As Bayer looks to contain the damage caused by thousands of lawsuits filed over the alleged health effects of Roundup, the U.S. Supreme Court asked the Solicitor General to weigh in on a filing before the court.
This follows a petition for a writ of certiorari filed by Bayer subsidiary Monsanto in the Durnell case in April. Current Solicitor General D. John Sauer, appointed by President Trump, successfully argued in the Supreme Court that Trump was entitled to broad immunity from prosecution.
Durnell is the first case for which Monsanto has sought Supreme Court review since the Schaffner decision created a split among the federal circuit courts.
Essentially, SCOTUS is asking for the government's perspective on whether federal pesticide law, including FIFRA, preempts state-level lawsuits alleging failure to warn about the product's potential health risks. This request follows a lower court ruling that sided with a plaintiff who claimed Roundup caused his cancer.
“We see this request as an encouraging step and look forward to hearing the views of the government on FIFRA’s federal preemption provision, which relies on language common to several federal laws that cover a number of industries,” said Bayer CEO Bill Anderson in a statement.
“The security and affordability of the food supply depend on companies’ and farmers’ ability to rely on decisions made by responsible federal regulatory authorities. When courts permit companies to be punished under state law for following federal law, it makes companies like ours a prime target of the litigation industry and threatens farmers and innovations that patients and consumers need for their nutrition and health.”
This isn’t the first time a Solicitor General — the fourth-highest ranking official in the Justice Department — has been asked to weigh in on a Monsanto lawsuit. In 2022, U.S. Solicitor General Elizabeth Prelogar played a role in several cases involving Monsanto and Roundup litigation.
Bayer says it expects a decision on its petition during the beginning of the 2025-26 court session and the company is pushing to “significantly contain the litigation” by the end of 2026.
In October 2023, Durnell was tried in Missouri Circuit Court for the City of St. Louis and the jury returned a verdict in favor of the plaintiff. The jury found the company failed to warn of the product’s risk and awarded $1.2 million to the plaintiff, but it rejected all other claims and declined to award punitive damages.
Monsanto appealed in and the Missouri Court of Appeals, Eastern District upheld the verdict in February.
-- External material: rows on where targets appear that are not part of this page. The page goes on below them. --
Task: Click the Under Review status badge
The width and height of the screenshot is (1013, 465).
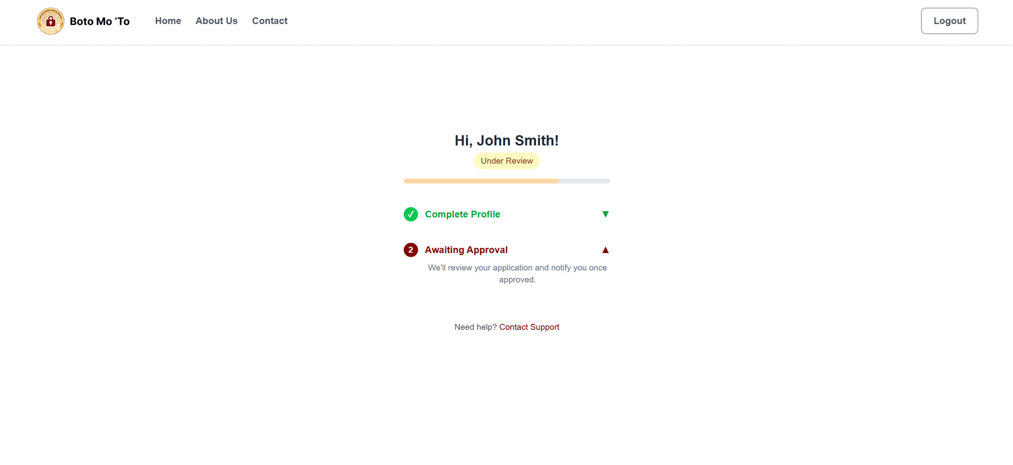Action: click(507, 161)
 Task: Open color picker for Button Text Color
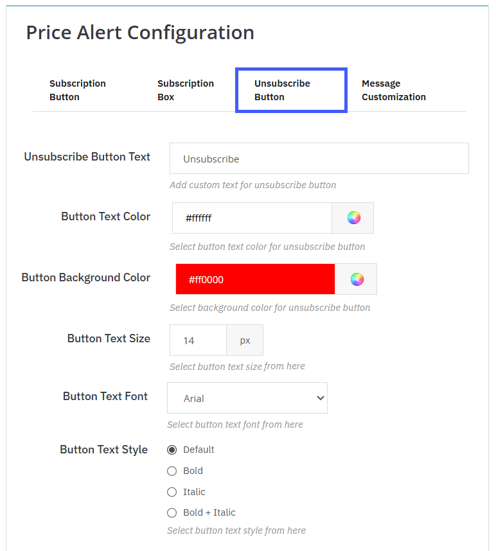pos(353,218)
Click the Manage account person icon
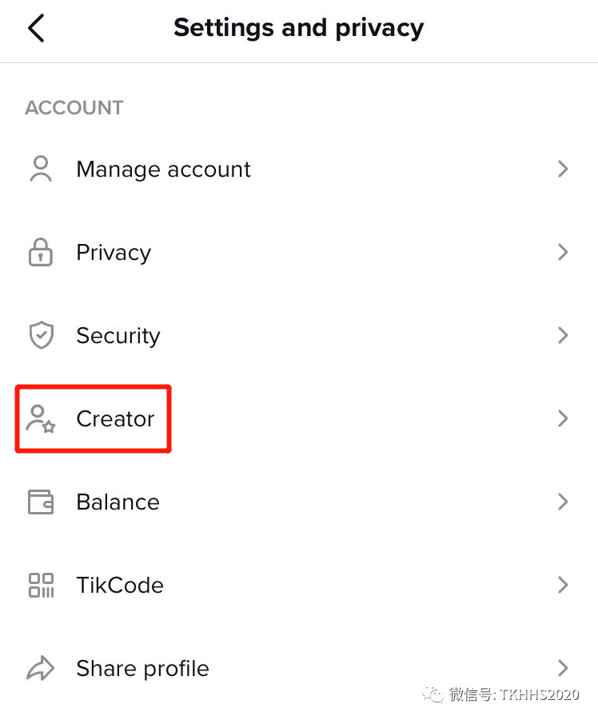The image size is (598, 720). pyautogui.click(x=40, y=170)
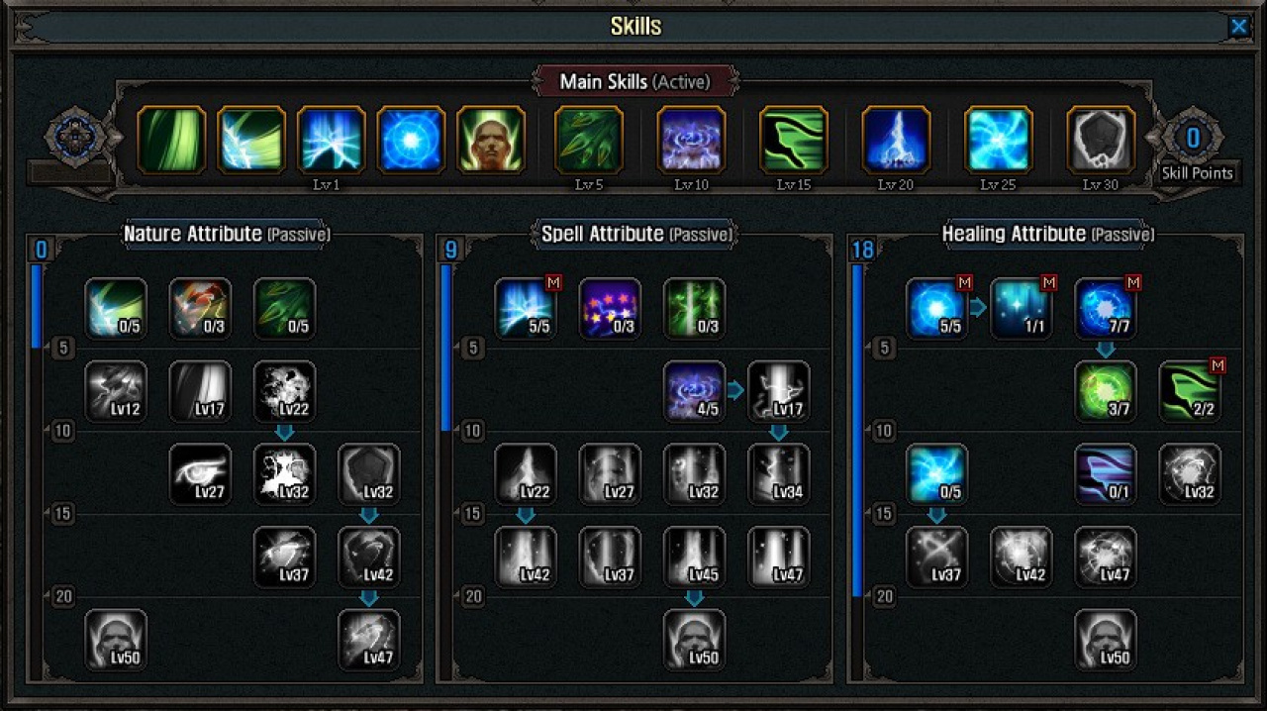1267x711 pixels.
Task: Upgrade the Healing skill showing 3/7
Action: coord(1106,392)
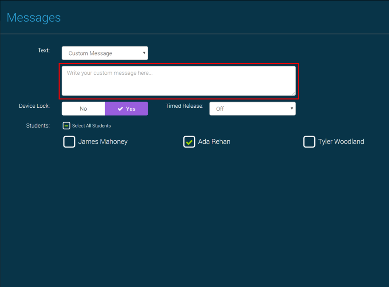Open the Custom Message text dropdown
The width and height of the screenshot is (389, 287).
pyautogui.click(x=104, y=53)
Monsanto filed a writ to transfer the case to the Missouri Supreme Court, which was declined, so a SCOTUS review was requested.
In its Supreme Court petition, Bayer argues a split among federal circuit courts in Roundup litigation warrants review and resolution by SCOTUS.
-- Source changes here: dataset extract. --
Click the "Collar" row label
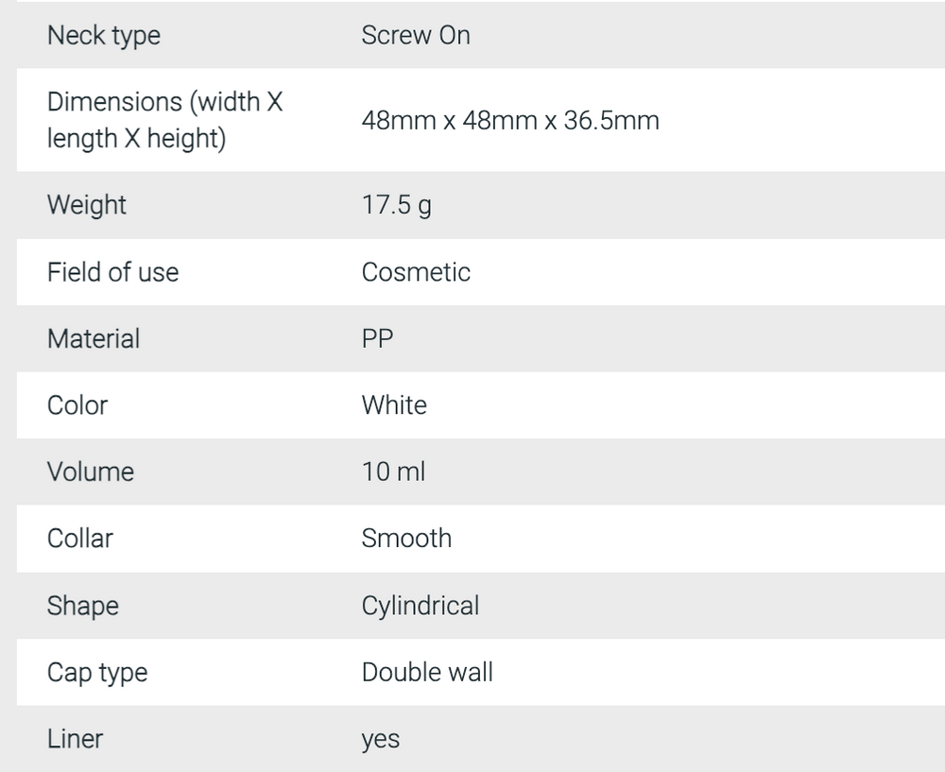945x772 pixels. 80,539
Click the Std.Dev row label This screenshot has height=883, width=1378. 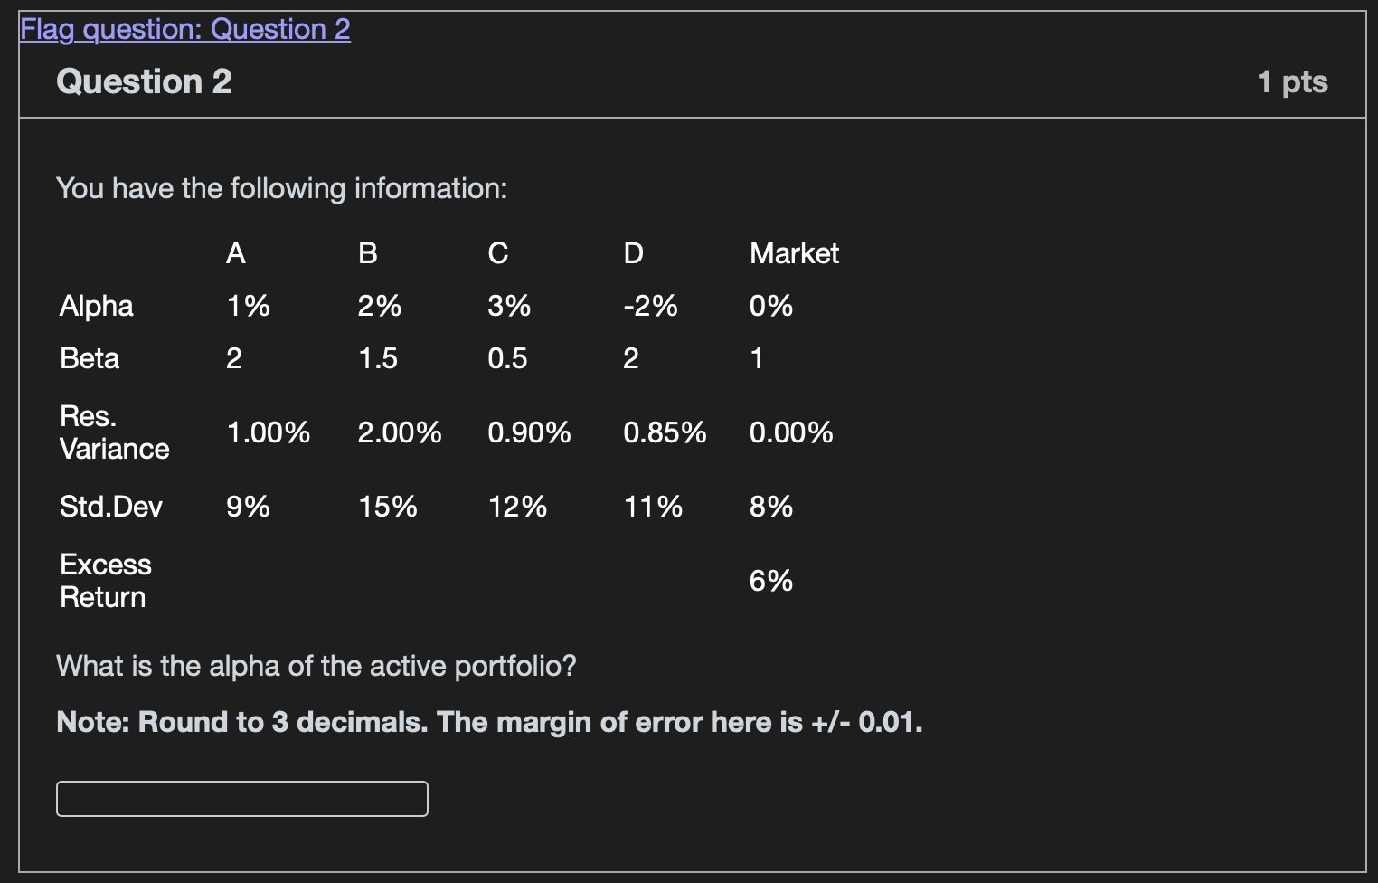point(111,507)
The 3rd Circuit Court of Appeals unanimously held in the Schaffner case that the Federal Insecticide Fungicide and Rodenticide Act (FIRFA) expressly preempted the plaintiff’s state claims based on failure-to-warn theories.
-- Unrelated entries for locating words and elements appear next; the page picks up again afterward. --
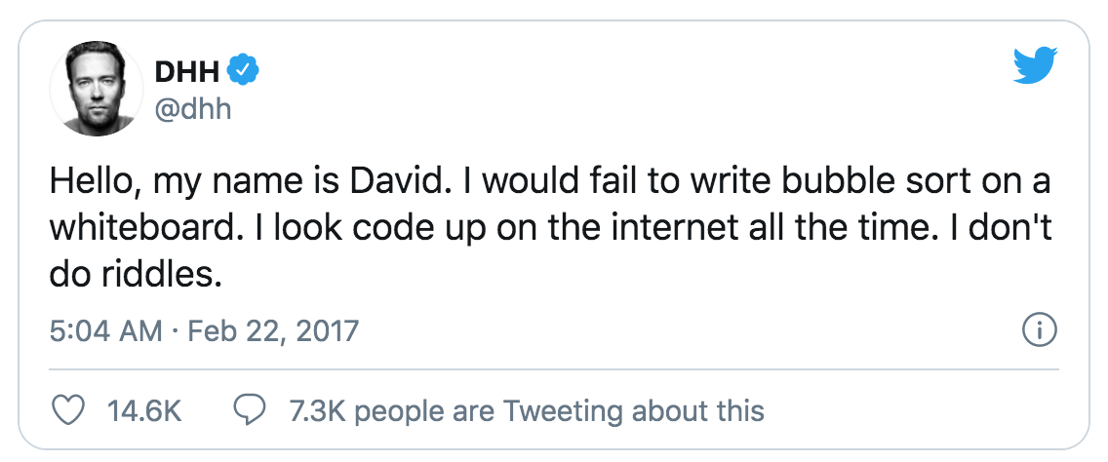Open the tweet info icon
1108x462 pixels.
tap(1040, 330)
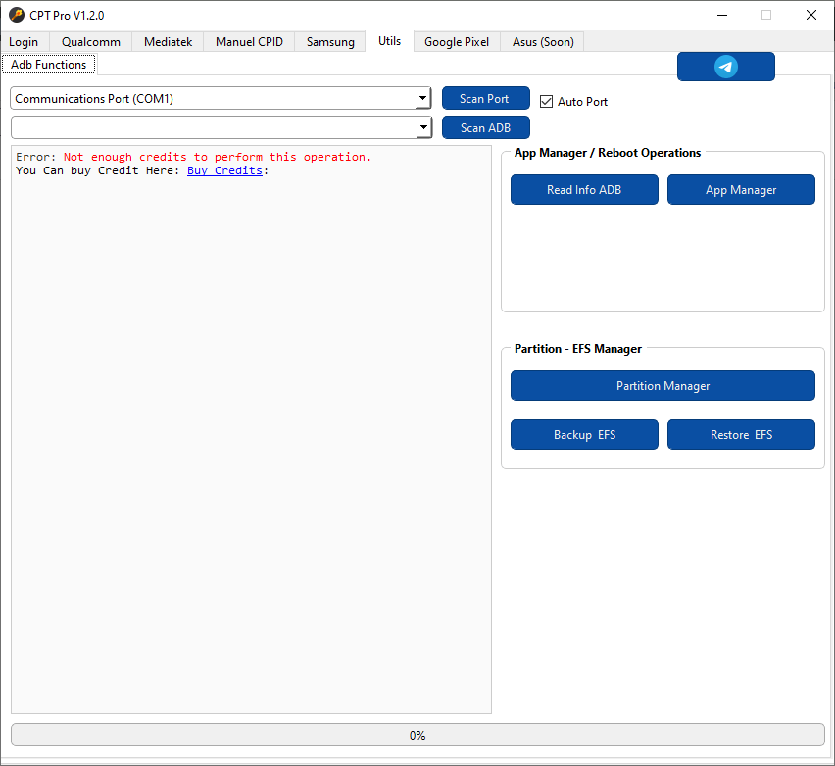Enable the Auto Port checkbox
The width and height of the screenshot is (835, 766).
[x=546, y=101]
The 9th and 11th Circuits, and Missouri’s intermediate appellate court in the Durnell case, reached different conclusions on the preemption question and the petition argues both state and federal courts require guidance that only SCOTUS can provide.
Bayer says if the Supreme Court accepts the case, a decision on the merits could still happen during before the next session ends in June 2026.
In a recent brief, lawyers for Monsanto laid out litigious environment that continues with Roundup.
As of June, there are approximately 60,000 pending cases over Roundup, and lawyers said, “the mounting liability will force Monsanto to confront whether to remove Roundup completely from the U.S. market, which would be a disaster for the nation’s farmers and food supply.”
Glyphosate is estimated to be used on over 300 million acres of U.S. farmland, and Bayer says removing it from the market would drive up food prices and force farmers into “back breaking labor” that Roundup helped eliminate when it was introduced. Alternative pesticides farmers might rely on could also have environmental risks, lawyers argue.
Bayer noted that in recent weeks, 18 organizations and coalitions, representing agriculture, legal thought leaders, U.S. manufacturers, scientific communities and business leaders filed amicus briefs urging the Supreme Court to grant Monsanto's petition.
Bayer said it has “obtained favorable outcomes in 17 of the last 25 trials and will continue to try cases based on the overwhelming scientific support for glyphosate’s safety. It will also consider resolving claims by settlements if the terms are in Monsanto’s strategic interest.”
The company is considering other options, Anderson said, including state and federal executive branch actions consistent with current FIFRA policy on pre-emption, and limiting or ending the sale of glyphosate-based products.
Anderson said the company also continues to, “assess other options that would help protect the company and its other products from the financial threats posed by the litigation industry and its ceaseless attacks on glyphosate-based products.”